→ Text to read
Re: [PHP] Re: ftp_put()'ing a string ...

2006-07-12 Thread Jochem Maas
Jake Gardner wrote:
 An intriguing method, but then it is the only answer I can think of
 (when I see it above) to what you must admit is a rather odd question...

what is it that you consider odd?
I have a generated string containing XML and I want it to end up on
a remote server as a file - it would be easy enough to write the string
into a tmp file in order to transfer that but I thought it would be nice
to not have to make the extra hit to the filesystem to get the job done.

I think I have figured out how to get some useful error messages using the
'notification' streams context parameter (using it to set a callback that traps
notifications including error messages);

 nonetheless... if it is only the FILE writing that you care about
 without using ftp functions, one (not the most efficient way, but who
 gives a crap about a few seconds these days in a language like PHP?) use
 the ftp functions to test everything up to the write (connect, login,
 change directory, do everything right up to writing and then plug in
 your lines)

→ Extracted entries

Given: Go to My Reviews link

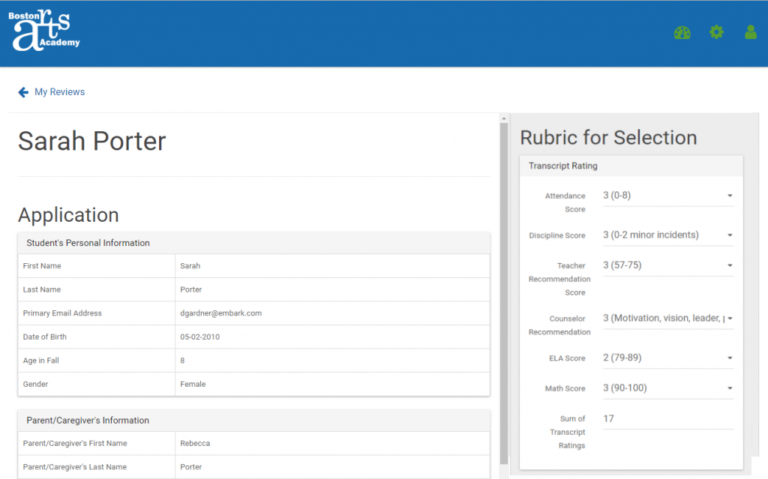Looking at the screenshot, I should [x=59, y=92].
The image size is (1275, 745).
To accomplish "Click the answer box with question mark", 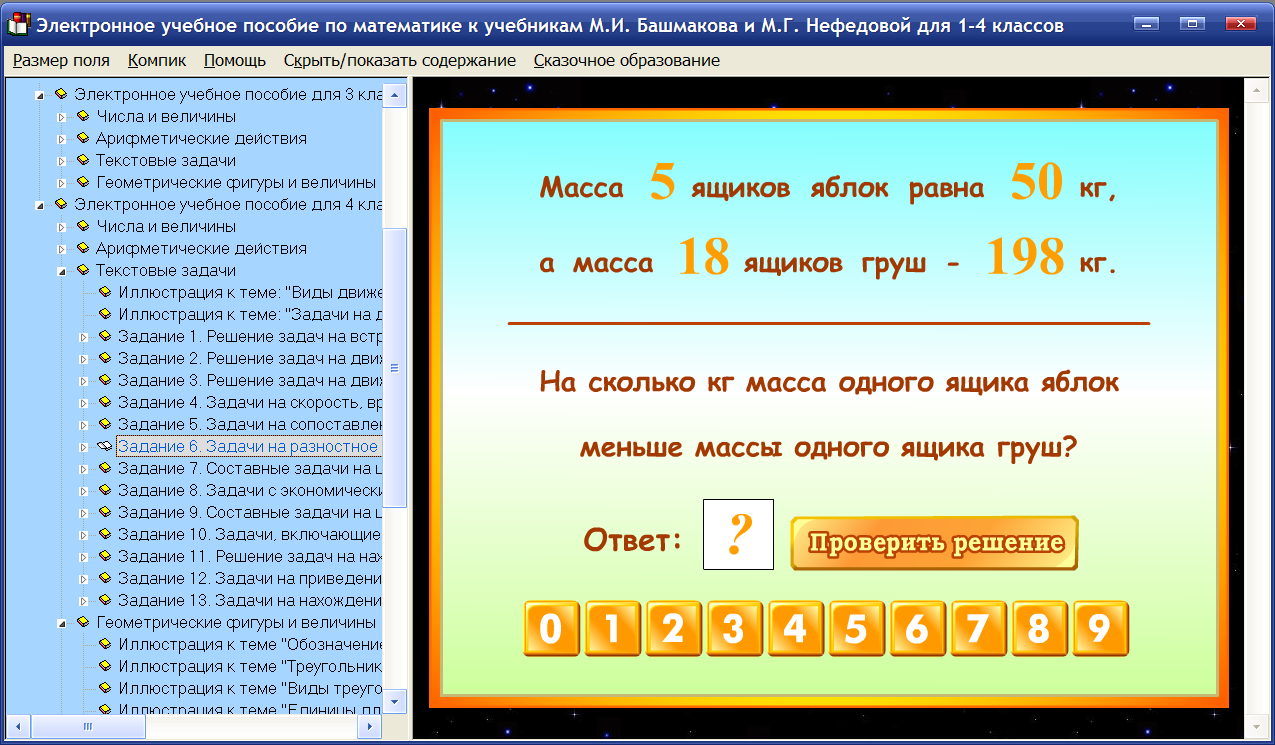I will point(737,535).

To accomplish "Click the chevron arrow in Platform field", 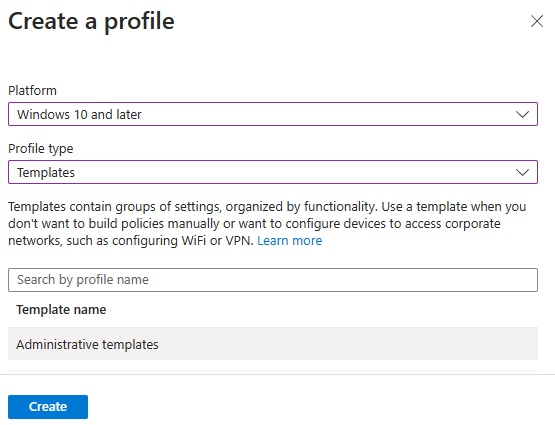I will point(522,114).
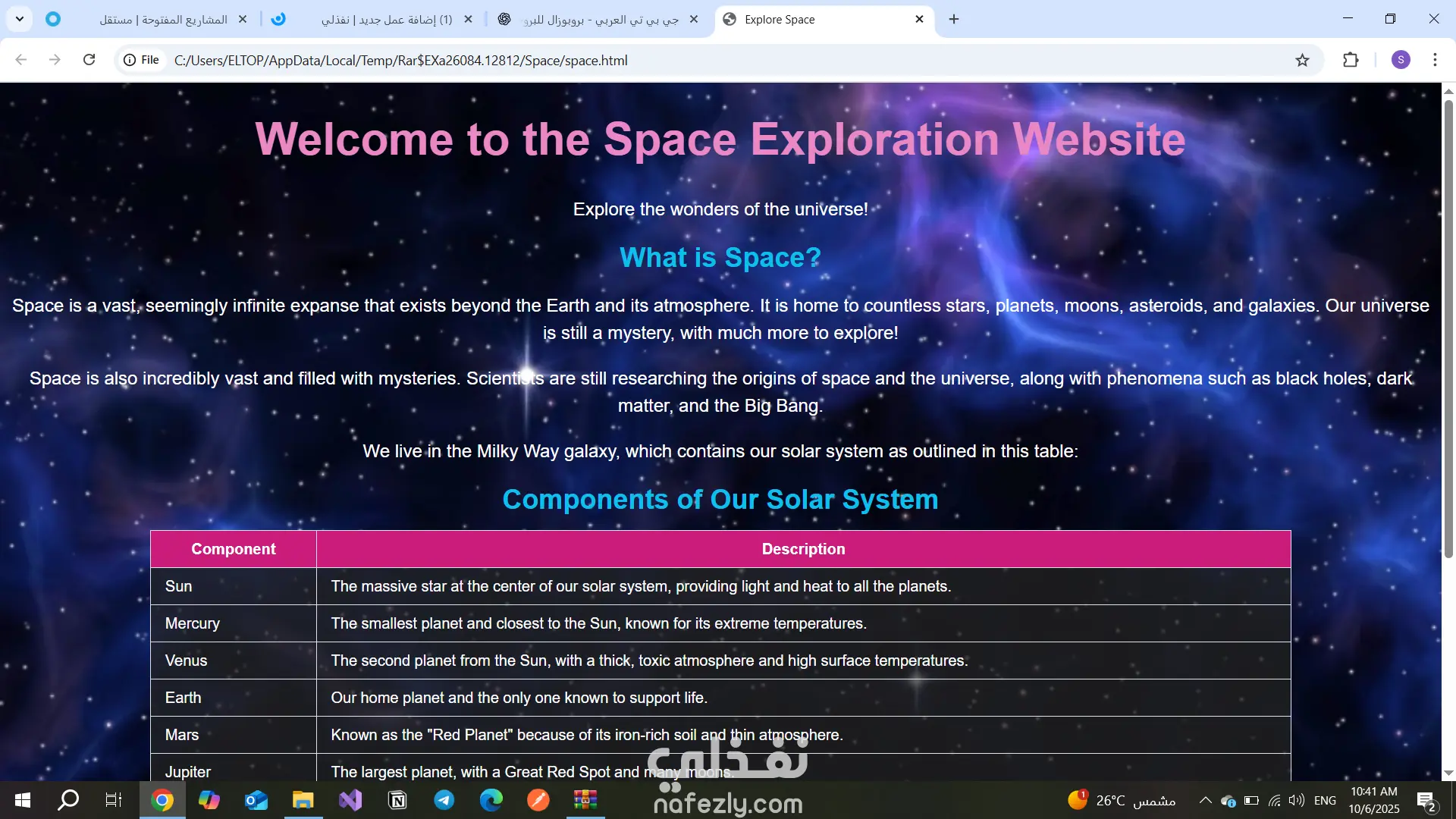View site information File icon
This screenshot has width=1456, height=819.
pos(142,60)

→ Your instructions
Can you pick up the mailing-list post about sending a string with ftp_put() and continue it past its final words? The lines are material of their own and aren't connected to the mailing-list post about sending a string with ftp_put().

→ Answer to this problem
not only inefficient but wrong: it would possibly result in a duplicate
connection (which the ftp server may not allow) and if you closed the first
connection first then you still have no garantee that the second connection
via the streams wrapper actually did it's job.

anyway thanks for the feedback.

 On 7/11/06, *Jochem Maas* [EMAIL PROTECTED]
 mailto:[EMAIL PROTECTED] wrote:
 
 Jochem Maas wrote:
  hi everyone,
 
  I was wondering if anyone knew how (if possible) I could take a string
  and ftp_put()/ftp_fput() that string directly onto the remote
 server as a file
  (without first saving the string to disk temporarily locally)
 
  I imagine that there is a way to create a stream that refers to
 the string
  in question but I can't get my head round the streams functionality...
 
  Obviously saving the string temporarily to disk locally is an easy
 option
  but I was kind of using the situation I have now to try and do
 something a
  little fancy and learn something about streams.
 
  anyone with idea/pointers?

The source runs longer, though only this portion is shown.